» Entries on finding words and elements:
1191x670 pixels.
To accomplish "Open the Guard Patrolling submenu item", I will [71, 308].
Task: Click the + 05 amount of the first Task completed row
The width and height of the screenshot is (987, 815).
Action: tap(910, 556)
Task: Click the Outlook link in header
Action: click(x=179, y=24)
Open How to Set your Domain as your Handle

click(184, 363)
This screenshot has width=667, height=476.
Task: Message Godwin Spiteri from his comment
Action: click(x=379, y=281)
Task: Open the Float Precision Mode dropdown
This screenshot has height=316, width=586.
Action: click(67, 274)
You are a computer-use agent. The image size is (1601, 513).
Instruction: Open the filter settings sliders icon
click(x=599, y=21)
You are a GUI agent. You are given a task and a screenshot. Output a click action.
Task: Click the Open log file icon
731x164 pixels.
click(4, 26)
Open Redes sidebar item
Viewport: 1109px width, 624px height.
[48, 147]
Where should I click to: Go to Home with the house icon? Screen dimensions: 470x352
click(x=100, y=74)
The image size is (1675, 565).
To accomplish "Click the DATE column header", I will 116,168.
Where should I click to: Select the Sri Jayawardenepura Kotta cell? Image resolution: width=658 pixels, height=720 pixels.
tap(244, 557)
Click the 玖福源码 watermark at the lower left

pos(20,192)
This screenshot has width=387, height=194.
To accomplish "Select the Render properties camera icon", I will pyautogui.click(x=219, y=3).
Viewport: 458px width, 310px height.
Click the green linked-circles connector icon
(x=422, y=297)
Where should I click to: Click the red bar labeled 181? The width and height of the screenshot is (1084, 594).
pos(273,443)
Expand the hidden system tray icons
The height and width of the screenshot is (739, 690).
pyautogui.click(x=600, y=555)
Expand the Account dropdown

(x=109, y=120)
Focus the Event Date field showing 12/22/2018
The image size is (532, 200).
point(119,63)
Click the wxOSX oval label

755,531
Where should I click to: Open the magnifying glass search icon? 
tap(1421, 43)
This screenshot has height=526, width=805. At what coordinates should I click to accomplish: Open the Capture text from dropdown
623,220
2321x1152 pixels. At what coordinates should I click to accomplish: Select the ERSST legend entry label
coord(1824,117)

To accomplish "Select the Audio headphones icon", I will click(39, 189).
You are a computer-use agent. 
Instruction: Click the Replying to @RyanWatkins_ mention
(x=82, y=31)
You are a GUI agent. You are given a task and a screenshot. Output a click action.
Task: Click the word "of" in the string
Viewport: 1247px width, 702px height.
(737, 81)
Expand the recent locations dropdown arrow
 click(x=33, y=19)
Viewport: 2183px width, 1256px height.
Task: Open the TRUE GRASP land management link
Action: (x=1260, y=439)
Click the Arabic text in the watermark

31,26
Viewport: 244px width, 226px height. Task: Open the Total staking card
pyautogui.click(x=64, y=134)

» Task to carry out: Recast everything in the lines above, from the line containing "Where should I click to: Open" down to the line containing "coord(1824,117)", as a JSON list of strings with one string per line. Leave out any blank lines.

» Complete answer:
[
  "Where should I click to: Open the magnifying glass search icon? ",
  "tap(1421, 43)",
  "This screenshot has height=526, width=805. At what coordinates should I click to accomplish: Open the Capture text from dropdown",
  "623,220",
  "2321x1152 pixels. At what coordinates should I click to accomplish: Select the ERSST legend entry label",
  "coord(1824,117)"
]